Records for locating text and elements:

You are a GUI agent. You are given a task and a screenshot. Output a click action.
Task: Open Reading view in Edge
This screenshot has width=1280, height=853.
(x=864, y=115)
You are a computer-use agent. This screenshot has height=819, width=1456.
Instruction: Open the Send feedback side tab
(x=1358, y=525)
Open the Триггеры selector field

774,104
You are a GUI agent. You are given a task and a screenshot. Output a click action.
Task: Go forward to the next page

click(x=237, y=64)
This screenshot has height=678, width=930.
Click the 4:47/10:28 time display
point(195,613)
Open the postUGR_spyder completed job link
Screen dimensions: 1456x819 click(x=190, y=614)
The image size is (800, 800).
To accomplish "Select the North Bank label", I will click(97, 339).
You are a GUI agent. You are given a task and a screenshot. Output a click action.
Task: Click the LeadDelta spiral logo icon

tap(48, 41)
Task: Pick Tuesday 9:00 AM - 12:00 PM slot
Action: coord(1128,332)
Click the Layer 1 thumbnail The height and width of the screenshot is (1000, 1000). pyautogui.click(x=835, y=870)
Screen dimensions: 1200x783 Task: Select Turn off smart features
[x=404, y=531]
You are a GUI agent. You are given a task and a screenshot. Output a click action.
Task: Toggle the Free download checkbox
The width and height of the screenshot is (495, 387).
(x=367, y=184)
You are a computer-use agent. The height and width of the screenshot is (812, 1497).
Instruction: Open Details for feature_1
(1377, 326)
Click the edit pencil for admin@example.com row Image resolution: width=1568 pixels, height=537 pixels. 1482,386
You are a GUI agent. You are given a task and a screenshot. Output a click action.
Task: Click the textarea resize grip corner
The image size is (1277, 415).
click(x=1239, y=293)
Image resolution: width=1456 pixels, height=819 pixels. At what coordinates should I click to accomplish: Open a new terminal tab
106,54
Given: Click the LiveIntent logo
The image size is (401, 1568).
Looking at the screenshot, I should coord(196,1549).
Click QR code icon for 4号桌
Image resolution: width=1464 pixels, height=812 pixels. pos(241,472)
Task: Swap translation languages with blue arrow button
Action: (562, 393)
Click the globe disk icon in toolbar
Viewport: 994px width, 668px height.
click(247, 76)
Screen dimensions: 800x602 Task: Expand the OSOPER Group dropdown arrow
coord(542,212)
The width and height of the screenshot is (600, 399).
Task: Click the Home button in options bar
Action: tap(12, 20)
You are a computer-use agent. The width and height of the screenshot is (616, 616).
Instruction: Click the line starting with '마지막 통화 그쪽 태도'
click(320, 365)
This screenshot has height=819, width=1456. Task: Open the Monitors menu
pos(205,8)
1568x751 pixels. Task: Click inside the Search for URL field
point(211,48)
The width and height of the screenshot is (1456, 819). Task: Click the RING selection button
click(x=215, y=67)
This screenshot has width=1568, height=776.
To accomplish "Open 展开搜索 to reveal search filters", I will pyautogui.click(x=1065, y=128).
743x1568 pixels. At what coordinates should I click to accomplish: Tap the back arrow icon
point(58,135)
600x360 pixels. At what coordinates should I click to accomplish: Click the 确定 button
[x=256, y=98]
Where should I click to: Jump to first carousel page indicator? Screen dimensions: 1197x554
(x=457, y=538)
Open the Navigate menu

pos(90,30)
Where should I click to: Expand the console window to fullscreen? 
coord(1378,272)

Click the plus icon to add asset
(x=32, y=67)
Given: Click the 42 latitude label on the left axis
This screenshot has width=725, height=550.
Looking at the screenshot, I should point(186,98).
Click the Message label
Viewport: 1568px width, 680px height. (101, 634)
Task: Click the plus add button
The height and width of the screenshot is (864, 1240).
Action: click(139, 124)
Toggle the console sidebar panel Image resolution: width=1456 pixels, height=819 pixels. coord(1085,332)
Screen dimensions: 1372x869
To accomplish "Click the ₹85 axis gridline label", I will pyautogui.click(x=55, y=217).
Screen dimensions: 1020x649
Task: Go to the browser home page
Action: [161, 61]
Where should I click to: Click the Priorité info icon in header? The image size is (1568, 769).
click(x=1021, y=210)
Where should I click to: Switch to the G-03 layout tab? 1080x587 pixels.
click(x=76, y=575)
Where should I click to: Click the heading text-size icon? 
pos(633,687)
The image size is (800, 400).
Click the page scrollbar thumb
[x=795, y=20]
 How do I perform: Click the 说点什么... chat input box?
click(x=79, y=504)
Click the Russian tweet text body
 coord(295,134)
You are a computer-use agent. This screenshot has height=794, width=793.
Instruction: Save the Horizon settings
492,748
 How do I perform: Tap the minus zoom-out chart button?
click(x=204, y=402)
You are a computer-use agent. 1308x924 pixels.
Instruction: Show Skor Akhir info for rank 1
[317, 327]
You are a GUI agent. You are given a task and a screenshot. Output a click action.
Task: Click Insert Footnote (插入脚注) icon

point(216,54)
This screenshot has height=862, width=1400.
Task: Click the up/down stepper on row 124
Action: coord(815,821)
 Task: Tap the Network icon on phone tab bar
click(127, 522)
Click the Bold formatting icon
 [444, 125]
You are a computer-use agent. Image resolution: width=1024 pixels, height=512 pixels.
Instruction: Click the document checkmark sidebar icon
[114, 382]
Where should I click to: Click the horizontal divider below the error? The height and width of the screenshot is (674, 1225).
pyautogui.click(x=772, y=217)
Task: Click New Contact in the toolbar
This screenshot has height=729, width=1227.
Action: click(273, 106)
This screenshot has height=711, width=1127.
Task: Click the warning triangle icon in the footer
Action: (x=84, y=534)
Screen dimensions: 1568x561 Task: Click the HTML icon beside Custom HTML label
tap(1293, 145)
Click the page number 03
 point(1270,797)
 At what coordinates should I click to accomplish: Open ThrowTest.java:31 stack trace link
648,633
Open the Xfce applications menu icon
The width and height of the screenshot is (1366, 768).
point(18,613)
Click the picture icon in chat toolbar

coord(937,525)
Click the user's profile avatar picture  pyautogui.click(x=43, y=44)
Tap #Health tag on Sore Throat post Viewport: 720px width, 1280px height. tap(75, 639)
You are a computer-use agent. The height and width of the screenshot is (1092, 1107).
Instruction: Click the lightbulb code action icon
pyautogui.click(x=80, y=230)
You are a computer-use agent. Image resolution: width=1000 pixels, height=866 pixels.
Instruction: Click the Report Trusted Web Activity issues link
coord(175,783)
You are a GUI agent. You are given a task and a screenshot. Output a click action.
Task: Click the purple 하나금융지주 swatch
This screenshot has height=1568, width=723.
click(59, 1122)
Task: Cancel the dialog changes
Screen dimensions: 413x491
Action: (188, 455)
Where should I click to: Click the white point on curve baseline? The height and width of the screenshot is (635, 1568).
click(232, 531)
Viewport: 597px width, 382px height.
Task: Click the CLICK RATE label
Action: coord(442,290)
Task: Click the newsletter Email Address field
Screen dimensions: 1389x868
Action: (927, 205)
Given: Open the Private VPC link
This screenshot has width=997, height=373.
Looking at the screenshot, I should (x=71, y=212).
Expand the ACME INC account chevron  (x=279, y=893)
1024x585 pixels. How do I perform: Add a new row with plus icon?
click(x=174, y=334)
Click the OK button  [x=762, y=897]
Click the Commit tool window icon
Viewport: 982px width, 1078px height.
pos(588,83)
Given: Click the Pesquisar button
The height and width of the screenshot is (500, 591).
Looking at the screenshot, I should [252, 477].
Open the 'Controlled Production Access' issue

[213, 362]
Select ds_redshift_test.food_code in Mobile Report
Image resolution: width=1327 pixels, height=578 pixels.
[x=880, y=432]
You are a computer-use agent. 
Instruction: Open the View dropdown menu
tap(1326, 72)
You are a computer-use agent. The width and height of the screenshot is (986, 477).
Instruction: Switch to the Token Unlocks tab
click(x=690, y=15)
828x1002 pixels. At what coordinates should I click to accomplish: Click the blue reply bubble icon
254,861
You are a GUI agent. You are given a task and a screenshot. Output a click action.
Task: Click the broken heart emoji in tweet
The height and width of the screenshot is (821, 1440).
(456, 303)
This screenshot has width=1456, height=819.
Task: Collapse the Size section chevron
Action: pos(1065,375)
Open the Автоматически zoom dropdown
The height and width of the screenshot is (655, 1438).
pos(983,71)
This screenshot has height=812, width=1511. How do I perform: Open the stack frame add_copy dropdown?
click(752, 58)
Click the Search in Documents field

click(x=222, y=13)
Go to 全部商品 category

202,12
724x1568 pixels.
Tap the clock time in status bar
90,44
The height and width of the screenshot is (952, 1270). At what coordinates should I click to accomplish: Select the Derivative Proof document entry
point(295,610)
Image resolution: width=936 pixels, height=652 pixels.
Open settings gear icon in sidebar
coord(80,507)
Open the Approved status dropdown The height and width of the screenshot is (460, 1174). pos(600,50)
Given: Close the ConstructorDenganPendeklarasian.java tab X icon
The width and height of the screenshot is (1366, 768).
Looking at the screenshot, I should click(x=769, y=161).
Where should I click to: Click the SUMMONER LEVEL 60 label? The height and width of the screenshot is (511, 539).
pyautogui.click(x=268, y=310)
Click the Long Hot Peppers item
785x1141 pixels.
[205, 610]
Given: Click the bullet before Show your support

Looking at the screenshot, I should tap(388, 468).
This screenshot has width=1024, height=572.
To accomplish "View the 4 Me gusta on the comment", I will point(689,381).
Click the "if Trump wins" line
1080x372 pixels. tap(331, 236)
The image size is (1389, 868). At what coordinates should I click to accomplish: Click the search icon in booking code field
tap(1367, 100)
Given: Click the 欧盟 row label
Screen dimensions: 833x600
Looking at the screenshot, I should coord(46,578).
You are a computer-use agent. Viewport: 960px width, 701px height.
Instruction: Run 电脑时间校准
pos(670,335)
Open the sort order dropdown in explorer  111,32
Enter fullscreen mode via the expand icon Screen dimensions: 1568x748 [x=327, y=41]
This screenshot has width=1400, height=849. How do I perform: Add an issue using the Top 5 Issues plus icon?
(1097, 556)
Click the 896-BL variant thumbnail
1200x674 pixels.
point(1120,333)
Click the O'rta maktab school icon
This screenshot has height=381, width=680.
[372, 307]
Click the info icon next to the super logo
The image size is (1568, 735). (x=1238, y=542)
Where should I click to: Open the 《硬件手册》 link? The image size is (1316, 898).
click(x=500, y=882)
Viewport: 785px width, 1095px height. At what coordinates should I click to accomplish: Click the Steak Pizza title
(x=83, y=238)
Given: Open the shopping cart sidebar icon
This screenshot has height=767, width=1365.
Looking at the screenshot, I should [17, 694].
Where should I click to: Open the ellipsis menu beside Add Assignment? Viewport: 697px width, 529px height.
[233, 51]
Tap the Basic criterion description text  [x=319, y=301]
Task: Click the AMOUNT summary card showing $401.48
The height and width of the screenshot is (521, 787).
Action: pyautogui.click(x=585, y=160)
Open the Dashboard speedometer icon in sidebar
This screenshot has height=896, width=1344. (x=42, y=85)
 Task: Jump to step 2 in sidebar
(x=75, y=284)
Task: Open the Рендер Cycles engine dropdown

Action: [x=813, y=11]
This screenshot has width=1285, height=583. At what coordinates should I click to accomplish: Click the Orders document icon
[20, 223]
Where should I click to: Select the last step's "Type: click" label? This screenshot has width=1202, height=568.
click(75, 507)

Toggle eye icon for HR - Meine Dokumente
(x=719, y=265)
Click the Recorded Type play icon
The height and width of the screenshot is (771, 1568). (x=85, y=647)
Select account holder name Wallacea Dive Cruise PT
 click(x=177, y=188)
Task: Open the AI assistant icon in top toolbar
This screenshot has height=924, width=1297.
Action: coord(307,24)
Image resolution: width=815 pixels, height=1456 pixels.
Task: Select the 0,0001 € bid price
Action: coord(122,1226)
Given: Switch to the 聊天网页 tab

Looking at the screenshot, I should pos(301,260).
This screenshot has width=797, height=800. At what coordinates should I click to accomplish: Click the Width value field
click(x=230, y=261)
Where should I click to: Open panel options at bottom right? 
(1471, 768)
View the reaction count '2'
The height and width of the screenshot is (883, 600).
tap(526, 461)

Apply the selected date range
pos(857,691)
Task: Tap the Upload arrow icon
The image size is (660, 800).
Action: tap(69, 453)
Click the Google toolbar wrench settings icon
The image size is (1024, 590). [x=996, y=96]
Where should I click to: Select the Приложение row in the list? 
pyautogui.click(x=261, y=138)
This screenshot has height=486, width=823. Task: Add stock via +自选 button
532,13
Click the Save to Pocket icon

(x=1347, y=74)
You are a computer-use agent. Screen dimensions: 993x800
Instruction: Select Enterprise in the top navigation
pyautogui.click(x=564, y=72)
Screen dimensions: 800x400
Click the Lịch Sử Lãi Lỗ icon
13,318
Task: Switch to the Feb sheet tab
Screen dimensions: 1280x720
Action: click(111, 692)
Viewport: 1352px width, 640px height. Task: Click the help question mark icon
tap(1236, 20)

__WHAT THE EXERCISE ASKS__: Reproduce the records without any change, starting at the first line and ending at the line containing "click(x=1239, y=293)", with both ends included.

__REPLY TO THE EXERCISE__:
You are a GUI agent. You are given a task and a screenshot. Output a click action.
Task: Open Reading view in Edge
This screenshot has width=1280, height=853.
(x=864, y=115)
You are a computer-use agent. This screenshot has height=819, width=1456.
Instruction: Open the Send feedback side tab
(x=1358, y=525)
Open the Триггеры selector field

774,104
You are a GUI agent. You are given a task and a screenshot. Output a click action.
Task: Go forward to the next page

click(x=237, y=64)
This screenshot has height=678, width=930.
Click the 4:47/10:28 time display
point(195,613)
Open the postUGR_spyder completed job link
Screen dimensions: 1456x819 click(x=190, y=614)
The image size is (800, 800).
To accomplish "Select the North Bank label", I will click(97, 339).
You are a GUI agent. You are given a task and a screenshot. Output a click action.
Task: Click the LeadDelta spiral logo icon

tap(48, 41)
Task: Pick Tuesday 9:00 AM - 12:00 PM slot
Action: coord(1128,332)
Click the Layer 1 thumbnail The height and width of the screenshot is (1000, 1000). pyautogui.click(x=835, y=870)
Screen dimensions: 1200x783 Task: Select Turn off smart features
[x=404, y=531]
You are a GUI agent. You are given a task and a screenshot. Output a click action.
Task: Toggle the Free download checkbox
The width and height of the screenshot is (495, 387).
(x=367, y=184)
You are a computer-use agent. The height and width of the screenshot is (812, 1497).
Instruction: Open Details for feature_1
(1377, 326)
Click the edit pencil for admin@example.com row Image resolution: width=1568 pixels, height=537 pixels. 1482,386
You are a GUI agent. You are given a task and a screenshot. Output a click action.
Task: Click the textarea resize grip corner
The image size is (1277, 415).
click(x=1239, y=293)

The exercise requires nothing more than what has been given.